## Task to complete
Put the items into a numbered list, starting with the line that contains "Task: Tap the BestResumeHelp.com" and going through the line that contains "Action: [266, 142]", leaving out blank lines.

######

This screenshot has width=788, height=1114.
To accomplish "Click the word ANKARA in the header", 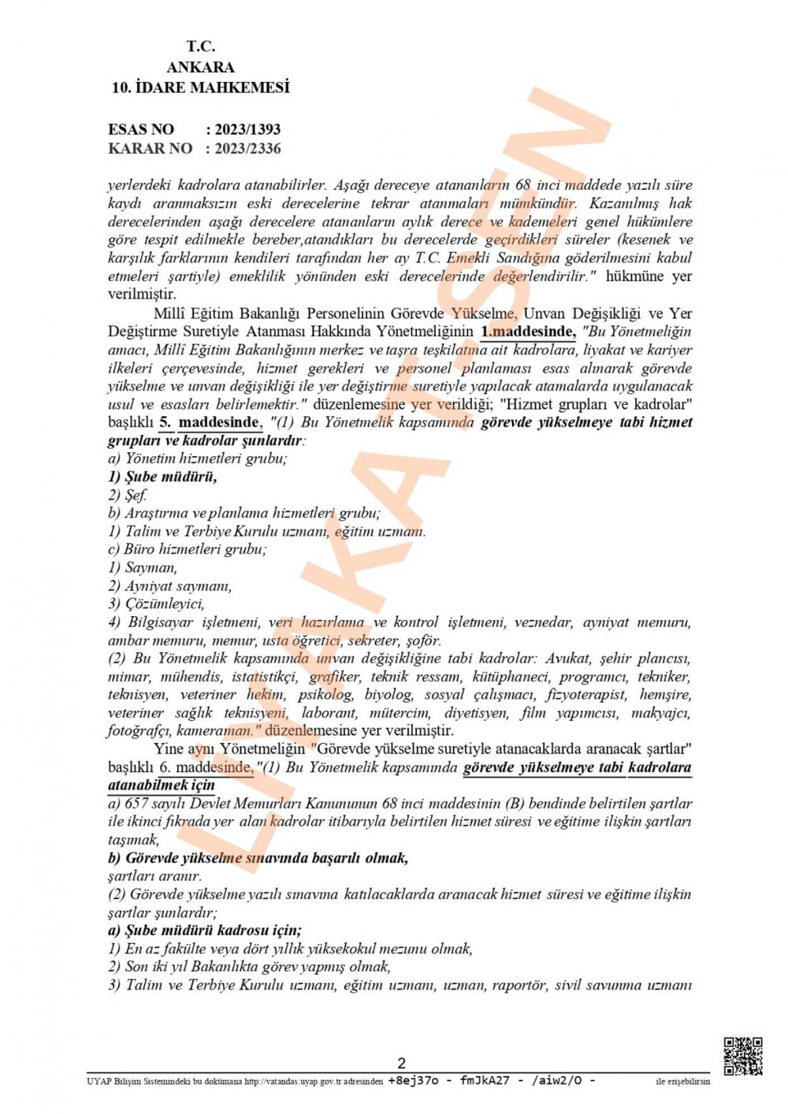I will pos(200,67).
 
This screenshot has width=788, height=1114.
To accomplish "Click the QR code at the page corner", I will pos(742,1056).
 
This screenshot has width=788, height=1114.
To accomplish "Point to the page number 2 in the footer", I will pos(401,1063).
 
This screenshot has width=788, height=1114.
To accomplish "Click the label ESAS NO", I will pos(141,129).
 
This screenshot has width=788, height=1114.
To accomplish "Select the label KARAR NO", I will pos(150,148).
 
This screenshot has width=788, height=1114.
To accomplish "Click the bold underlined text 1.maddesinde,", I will pos(528,332).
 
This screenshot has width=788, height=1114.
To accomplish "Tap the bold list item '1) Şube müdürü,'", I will pos(162,477).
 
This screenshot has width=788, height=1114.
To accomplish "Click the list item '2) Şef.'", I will pos(128,495).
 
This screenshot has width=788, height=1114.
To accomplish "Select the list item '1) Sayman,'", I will pos(143,567).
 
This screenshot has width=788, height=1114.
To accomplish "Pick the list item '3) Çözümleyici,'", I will pos(157,603).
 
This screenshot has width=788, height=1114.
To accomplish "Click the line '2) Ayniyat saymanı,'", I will pos(170,585).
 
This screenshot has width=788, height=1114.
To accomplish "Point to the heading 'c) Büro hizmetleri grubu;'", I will pos(187,549).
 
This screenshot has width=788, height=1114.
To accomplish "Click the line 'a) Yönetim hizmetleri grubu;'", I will pos(197,459).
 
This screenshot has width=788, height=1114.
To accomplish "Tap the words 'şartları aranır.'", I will pos(154,876).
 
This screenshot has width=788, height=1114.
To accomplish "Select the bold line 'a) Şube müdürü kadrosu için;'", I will pos(205,930).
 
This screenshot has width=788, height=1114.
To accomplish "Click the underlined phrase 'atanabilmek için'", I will pos(162,785).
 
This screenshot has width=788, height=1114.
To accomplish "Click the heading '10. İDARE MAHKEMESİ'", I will pos(200,87).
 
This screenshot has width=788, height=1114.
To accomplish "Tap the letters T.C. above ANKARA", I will pos(200,46).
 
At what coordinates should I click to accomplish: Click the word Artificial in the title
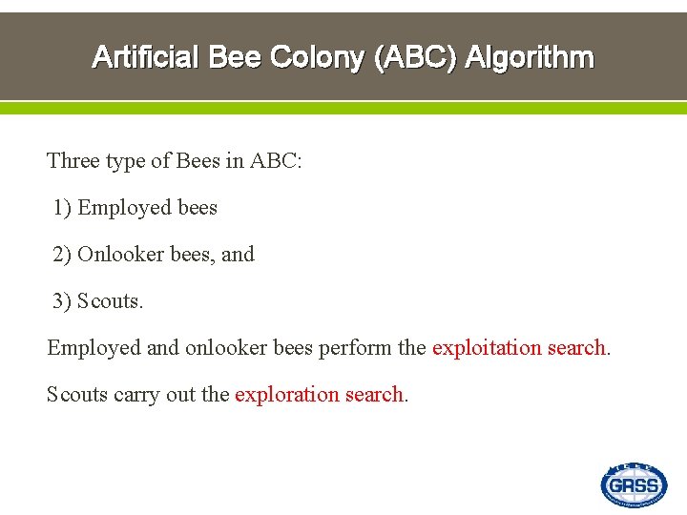144,57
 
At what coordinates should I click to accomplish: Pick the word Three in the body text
73,160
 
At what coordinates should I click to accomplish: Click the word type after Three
125,161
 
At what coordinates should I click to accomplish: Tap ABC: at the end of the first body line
276,160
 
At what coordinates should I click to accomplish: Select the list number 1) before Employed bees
62,208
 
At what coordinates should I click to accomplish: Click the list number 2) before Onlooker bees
62,255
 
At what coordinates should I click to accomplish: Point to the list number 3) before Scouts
62,301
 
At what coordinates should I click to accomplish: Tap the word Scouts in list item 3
110,301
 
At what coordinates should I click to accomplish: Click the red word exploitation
487,348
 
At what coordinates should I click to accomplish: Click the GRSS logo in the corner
634,484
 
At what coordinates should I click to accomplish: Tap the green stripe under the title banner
344,108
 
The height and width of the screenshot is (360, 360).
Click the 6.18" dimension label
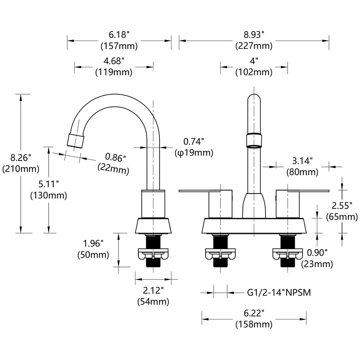click(x=119, y=35)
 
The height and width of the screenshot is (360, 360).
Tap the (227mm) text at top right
click(x=254, y=46)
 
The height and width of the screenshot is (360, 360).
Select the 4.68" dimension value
click(x=114, y=61)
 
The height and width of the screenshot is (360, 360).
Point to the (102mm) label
click(x=254, y=72)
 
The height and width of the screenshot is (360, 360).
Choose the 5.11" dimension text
click(x=48, y=184)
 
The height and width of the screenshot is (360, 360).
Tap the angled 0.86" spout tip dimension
click(x=115, y=157)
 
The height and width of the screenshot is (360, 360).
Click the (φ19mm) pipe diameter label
click(x=194, y=153)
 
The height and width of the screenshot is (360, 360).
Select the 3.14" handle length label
click(x=302, y=161)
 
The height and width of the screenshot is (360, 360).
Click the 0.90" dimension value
click(x=317, y=252)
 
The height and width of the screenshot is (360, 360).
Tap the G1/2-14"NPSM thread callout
click(x=278, y=292)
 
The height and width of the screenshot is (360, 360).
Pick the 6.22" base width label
click(x=254, y=313)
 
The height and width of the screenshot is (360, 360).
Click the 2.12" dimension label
click(x=153, y=290)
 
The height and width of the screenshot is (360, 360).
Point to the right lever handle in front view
click(x=304, y=191)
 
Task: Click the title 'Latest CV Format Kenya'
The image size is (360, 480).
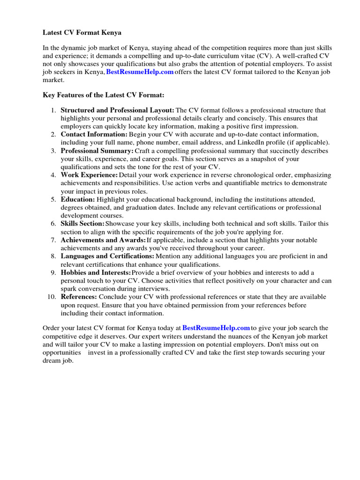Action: [82, 33]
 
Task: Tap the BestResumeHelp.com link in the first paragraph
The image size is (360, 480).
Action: [140, 72]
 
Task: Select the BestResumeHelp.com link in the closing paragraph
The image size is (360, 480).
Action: [216, 328]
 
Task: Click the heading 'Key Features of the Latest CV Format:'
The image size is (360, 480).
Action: [104, 95]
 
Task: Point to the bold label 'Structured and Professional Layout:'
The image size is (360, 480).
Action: [117, 110]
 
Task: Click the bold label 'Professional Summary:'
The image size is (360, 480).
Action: [97, 151]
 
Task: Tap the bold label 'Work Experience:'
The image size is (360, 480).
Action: [89, 175]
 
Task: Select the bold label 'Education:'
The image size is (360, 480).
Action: [78, 199]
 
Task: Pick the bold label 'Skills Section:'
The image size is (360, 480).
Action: [82, 224]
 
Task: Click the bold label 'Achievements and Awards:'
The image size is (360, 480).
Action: [103, 240]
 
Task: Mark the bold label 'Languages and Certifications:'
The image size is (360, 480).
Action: [107, 256]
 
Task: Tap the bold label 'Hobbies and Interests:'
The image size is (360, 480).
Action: [96, 272]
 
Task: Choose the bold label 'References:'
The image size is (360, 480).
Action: [79, 297]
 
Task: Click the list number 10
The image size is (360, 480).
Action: [51, 297]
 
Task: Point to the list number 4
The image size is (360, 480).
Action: [53, 175]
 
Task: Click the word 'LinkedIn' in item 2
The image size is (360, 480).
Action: [266, 142]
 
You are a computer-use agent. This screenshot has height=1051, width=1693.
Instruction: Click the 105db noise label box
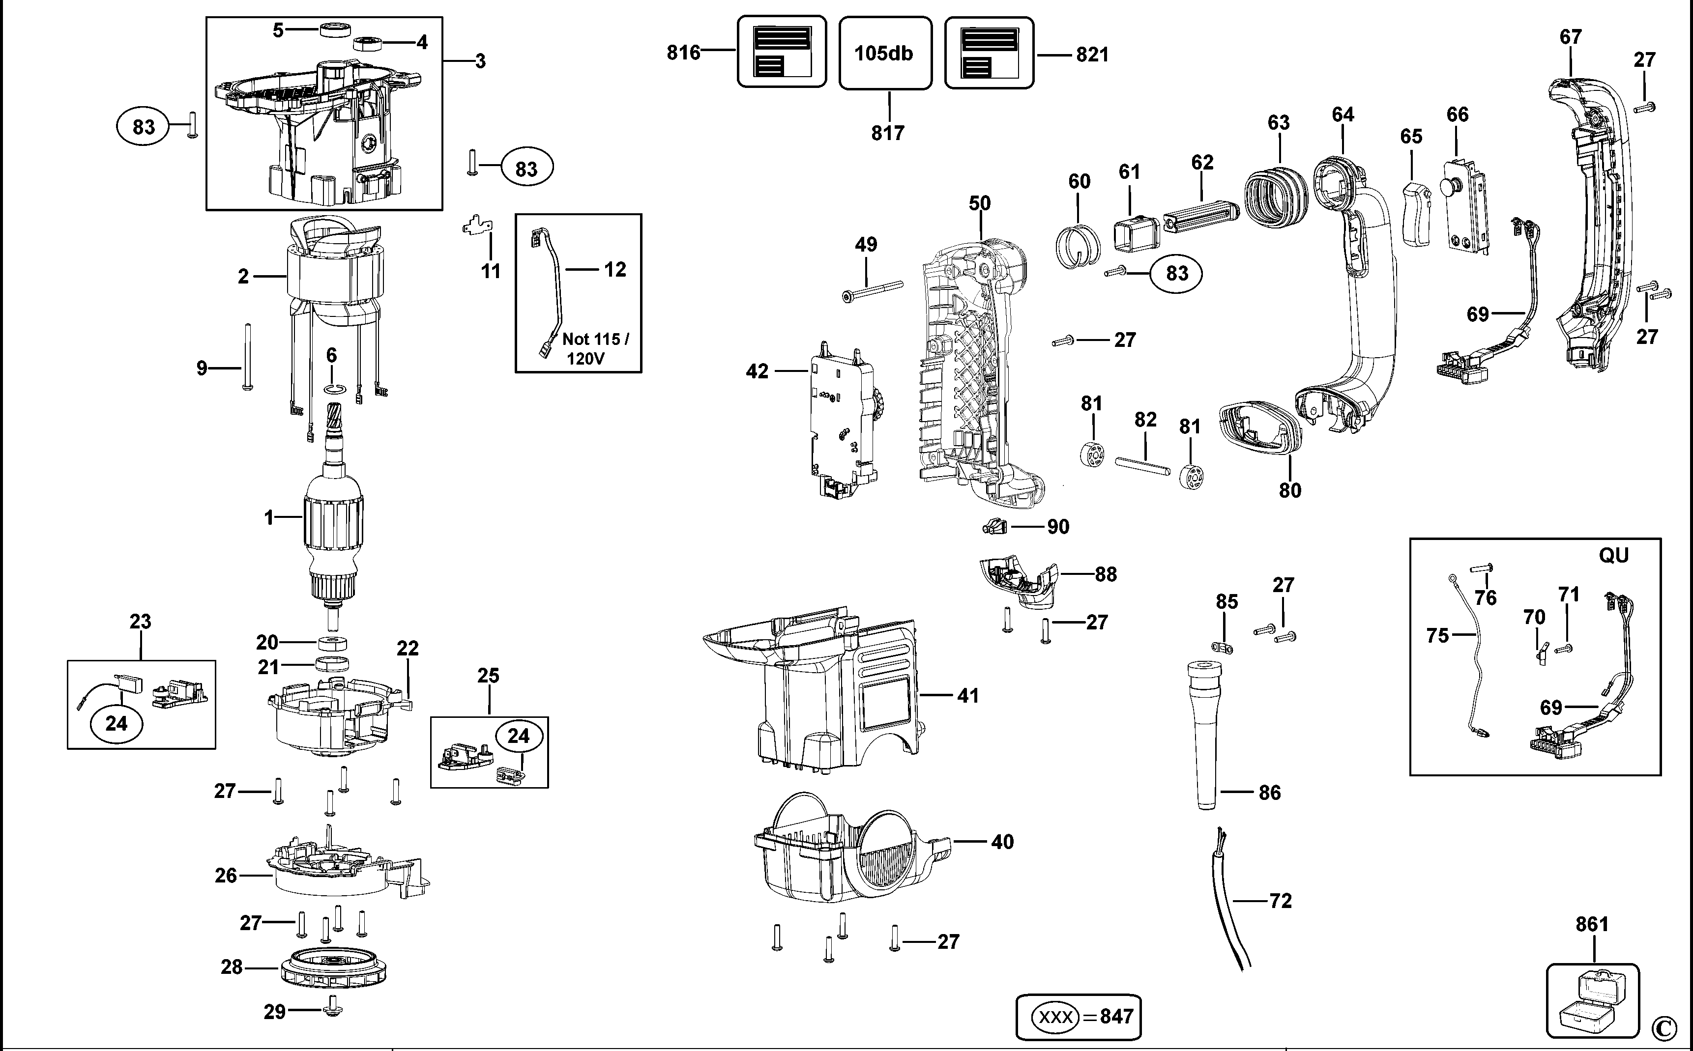pyautogui.click(x=884, y=54)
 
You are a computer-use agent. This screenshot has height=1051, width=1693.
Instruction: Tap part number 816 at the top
pyautogui.click(x=683, y=53)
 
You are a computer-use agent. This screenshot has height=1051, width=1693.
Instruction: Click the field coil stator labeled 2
pyautogui.click(x=334, y=278)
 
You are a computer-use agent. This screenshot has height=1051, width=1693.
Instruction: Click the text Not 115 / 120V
pyautogui.click(x=595, y=348)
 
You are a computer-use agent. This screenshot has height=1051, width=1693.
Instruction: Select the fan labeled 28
pyautogui.click(x=334, y=967)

######

## Task result
1. Task: Tap the BestResumeHelp.com link in the first paragraph
2. The image size is (360, 480).
3. Action: [140, 72]
4. Task: Select the BestResumeHelp.com link in the closing paragraph
5. The image size is (360, 480).
6. Action: [216, 328]
7. Task: Click the heading 'Key Features of the Latest CV Format:'
8. The image size is (360, 480).
9. Action: [104, 95]
10. Task: Point to the bold label 'Structured and Professional Layout:'
11. The image size is (360, 480).
12. Action: [117, 110]
13. Task: Click the bold label 'Professional Summary:'
14. The image size is (360, 480).
15. Action: [97, 151]
16. Task: Tap the bold label 'Work Experience:'
17. The image size is (360, 480).
18. Action: [89, 175]
19. Task: Select the bold label 'Education:'
20. The image size is (360, 480).
21. Action: [78, 199]
22. Task: Pick the bold label 'Skills Section:'
23. The image size is (360, 480).
24. Action: [82, 224]
25. Task: Click the bold label 'Achievements and Awards:'
26. The image size is (360, 480).
27. Action: [103, 240]
28. Task: Mark the bold label 'Languages and Certifications:'
29. The image size is (360, 480).
30. Action: [107, 256]
31. Task: Tap the bold label 'Hobbies and Interests:'
32. The image size is (360, 480).
33. Action: [96, 272]
34. Task: Choose the bold label 'References:'
35. The image size is (360, 480).
36. Action: [79, 297]
37. Task: Click the list number 10
38. The image size is (360, 480).
39. Action: [51, 297]
40. Task: Point to the list number 4
41. The image size is (360, 480).
42. Action: [53, 175]
43. Task: Click the word 'LinkedIn' in item 2
44. The image size is (360, 480).
45. Action: [266, 142]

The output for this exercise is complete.